Tuesday of last week, out at North Topsail Beach, was a day of widely varied conditions. I was up and on the beach itself for sunrise, but it was a waste of time, the horizon being entirely clouded over even while the upper reaches weren’t too bad. Worse, the spray coming off the ocean was so thick that my glasses became coated with salt, rendering my vision so bad that I couldn’t be sure the camera was even focused; it was akin to first waking up and your eyes haven’t cleared yet, but no amount of reflexive blinking was improving matters. On taking the kayaks out (after cleaning the glasses, for the first time anyway,) the wind was a bit stiff and had to be fought against when facing that way, and the sky remained resolutely blerk.
That’s me, and the green thing on my arm is the case for the waterproof Ricoh, when it isn’t in the hands of one of our friends like it is here – keeps it handy (the case I mean,) because believe me, rooting in pockets while in a kayak doesn’t work well.
And the wind’s blowing my shirt around; I’m not that fat.
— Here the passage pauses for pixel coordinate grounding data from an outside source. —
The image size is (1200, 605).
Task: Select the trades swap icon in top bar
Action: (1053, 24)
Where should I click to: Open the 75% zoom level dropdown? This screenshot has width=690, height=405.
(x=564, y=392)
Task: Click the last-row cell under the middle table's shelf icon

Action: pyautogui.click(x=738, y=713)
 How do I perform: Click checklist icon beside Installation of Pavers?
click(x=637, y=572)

Asshole.
The military aircraft, quiescent through the weekend, had started their maneuvers on Monday and made their occasional low passes like before, punctuated by ‘artillery’ rounds a few kilometers off at the practice landing zone north of the island, which occasionally produced a nice little mushroom cloud like a departing magician.
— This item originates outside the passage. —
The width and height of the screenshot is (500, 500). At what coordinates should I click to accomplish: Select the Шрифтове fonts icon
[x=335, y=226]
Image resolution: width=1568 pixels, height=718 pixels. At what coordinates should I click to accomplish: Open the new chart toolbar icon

My hair is not falling out, or any faster than normal anyway, so I’m tentatively considering this an inert practice round.
On coming back along the dock/walkway, one of the marsh crabs was venturing out in the afternoon, which is rare since they’re primarily nocturnal. I had encountered them the first night, even scooping one up for a momentary close inspection, but thereafter they made themselves scarce, so this is the best I have from this trip.
I’m reasonably certain this is a squareback marsh crab (Armases cinereum, changed from Sesarma cinereum since the last time I featured them,) and they live in those burrows by day. All subsequent nights, I could only find them in a similar position in the doorways, not venturing out across the boards, pilings, and marsh plants like previously. Were they that affected by the temperatures (which dropped into the teens or lower at night – that’s celsius, by the way)? Can’t say – crabs are not my specialty. Nothing else is either.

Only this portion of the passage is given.